One of the protests the congressmen cited was a Restaurant Opportunity Center protest over the takeover of Olive Garden restaurants by a hedge fund, Starboard, that wanted to cut labor costs by $48 million and transfer the savings to the pockets of investors. The workers and the worker center weren’t asking for the right to be the exclusive bargaining representative: they just didn’t want their wages cut and didn’t want to be changed from waged employees to tipped employees. But Ryan and Hatch want the IRS to investigate the workers.
Wage cutting is one of the biggest problems facing the American economy, but whose side did Hatch and Ryan take? The hedge fund’s side, of course. They saw struggling workers trying to be heard by a powerful employer, and their response was: “We can’t have that!”
Ryan and Hatch could help reduce the deficit and ease the tax burden on 99% of their taxpaying constituents by eliminating the $11 billion loophole in the tax code that lets hedge fund managers treat much of their earned income as capital gains or dividends, reducing the tax rate from about 40 percent to about 20 percent. But no, when choosing between affluent hedge fund millionaires and low-wage workers, Hatch and Ryan want the IRS to investigate the weak and powerless workers.

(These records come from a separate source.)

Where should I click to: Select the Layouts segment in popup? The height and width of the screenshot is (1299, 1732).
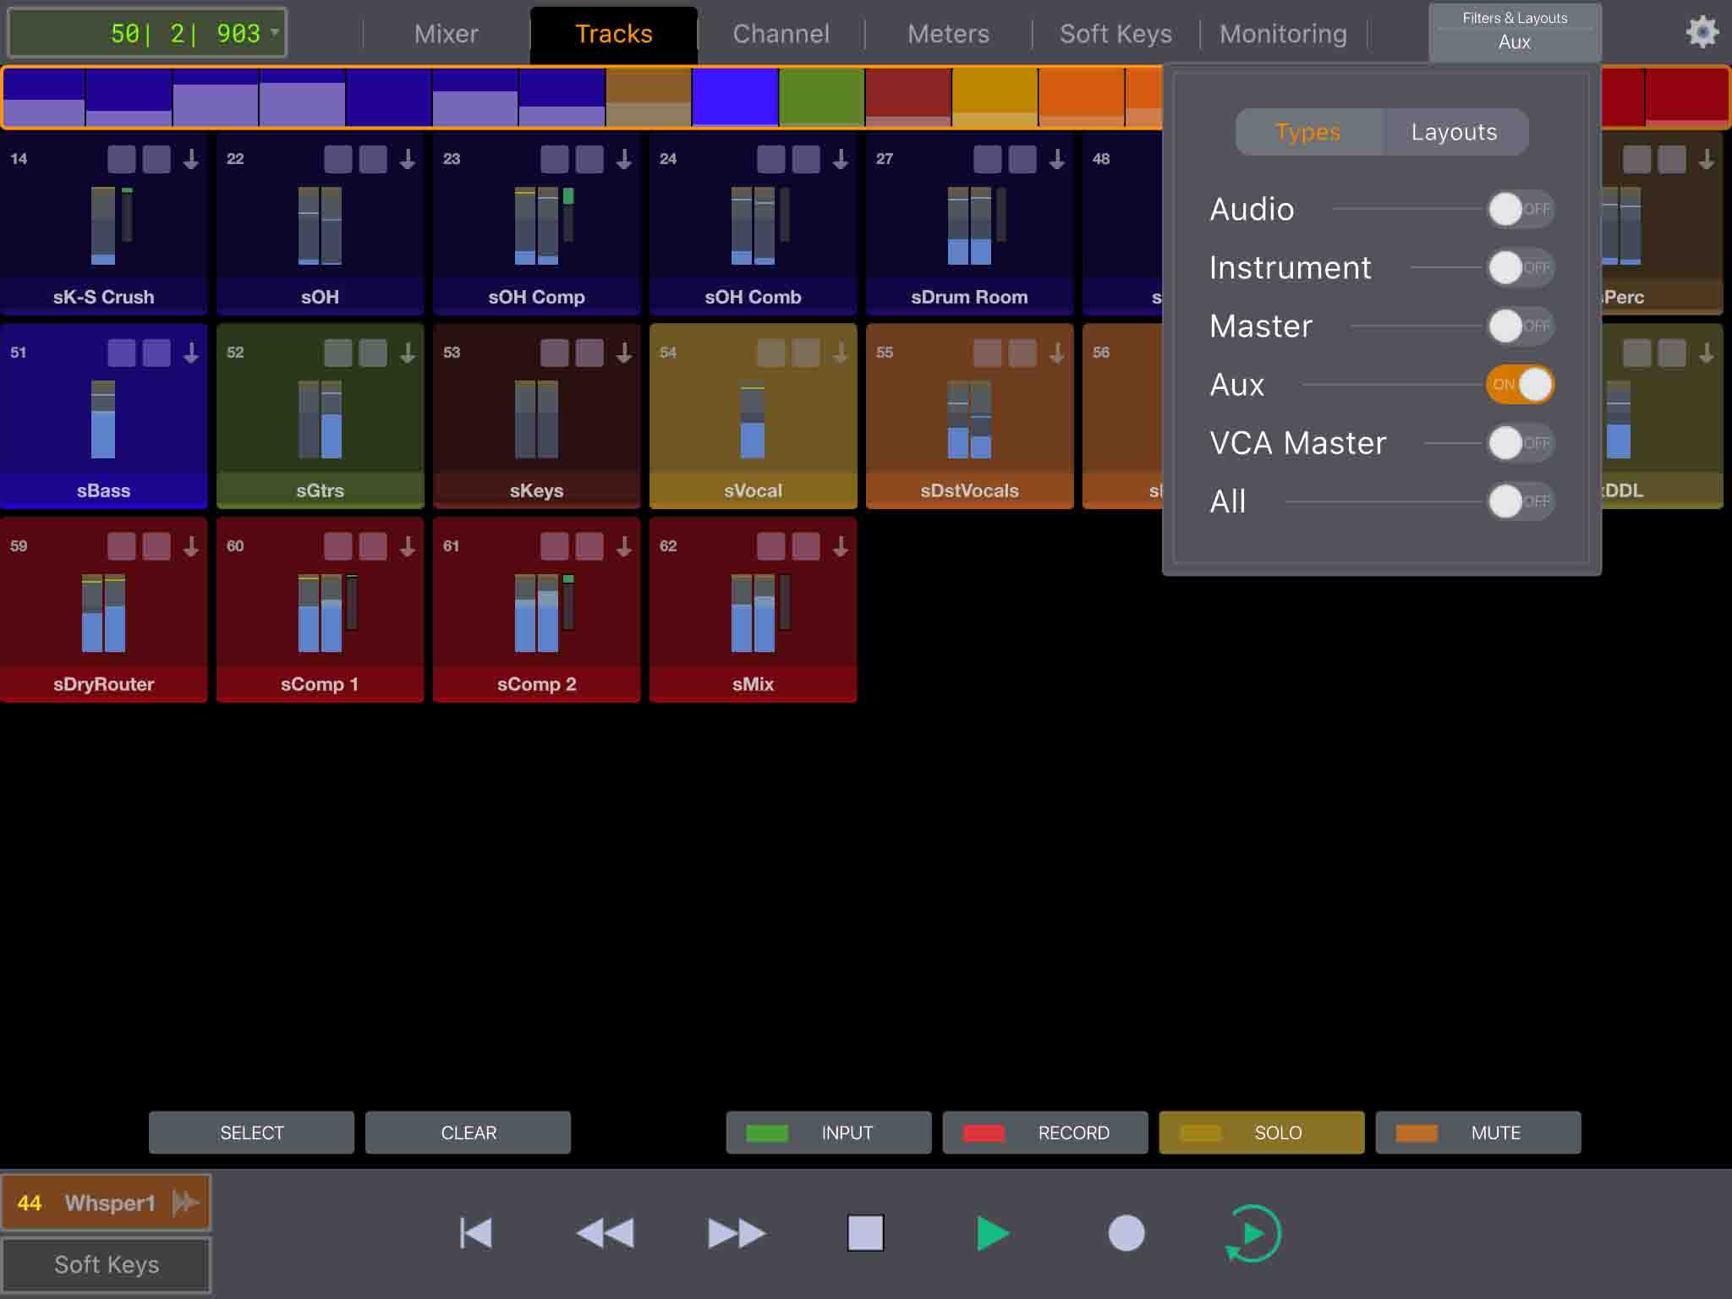click(x=1454, y=132)
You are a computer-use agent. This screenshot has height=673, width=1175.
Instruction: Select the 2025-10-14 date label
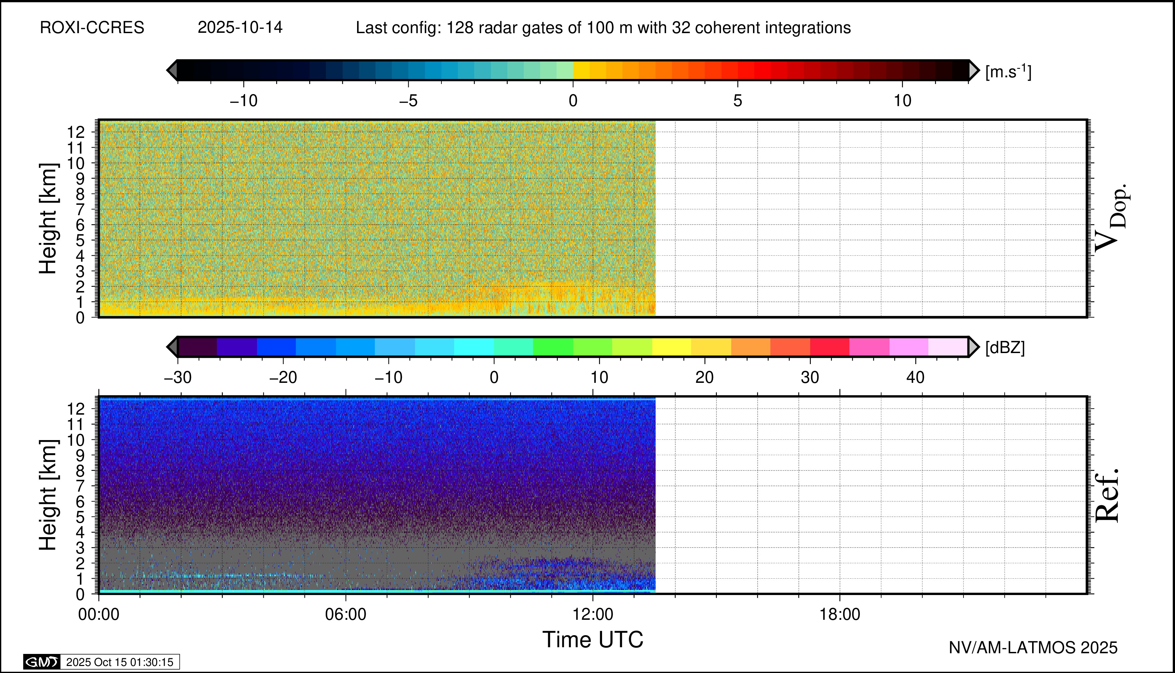click(x=240, y=28)
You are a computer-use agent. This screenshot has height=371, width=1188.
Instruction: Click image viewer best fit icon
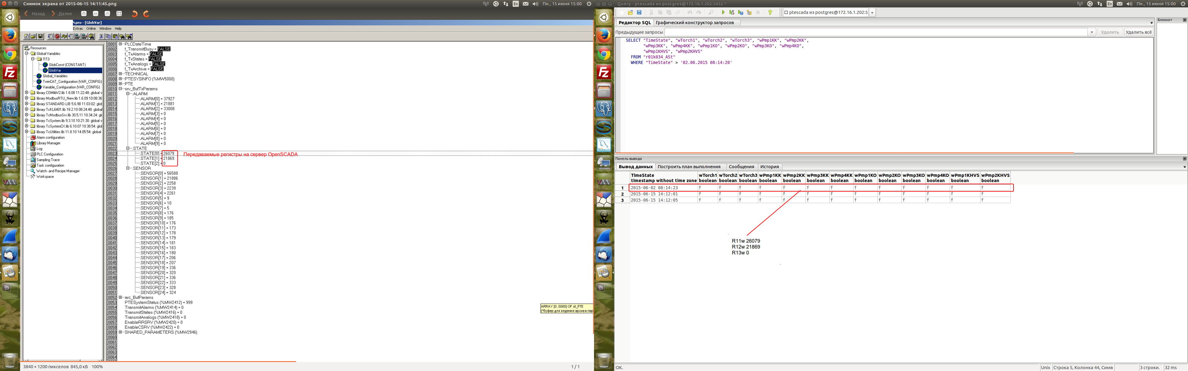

Don’t think for a second that Hatch and Ryan are worried about tax compliance. The two Republicans have overseen a reduction in enforcement at the IRS that is ballooning tax avoidance and cheating by entities that—unlike the workers at Walmart or the Olive Garden, have a lot of income and a lot of tax liability to avoid. The congressional budget for the IRS cut $346 million, 1,800 tax collectors, and 46,000 audits. Given that each dollar invested in tax enforcement returns six dollars, it’s impossible not to conclude that Hatch and Ryan are more interested in muffling workers voices than they are in collecting taxes.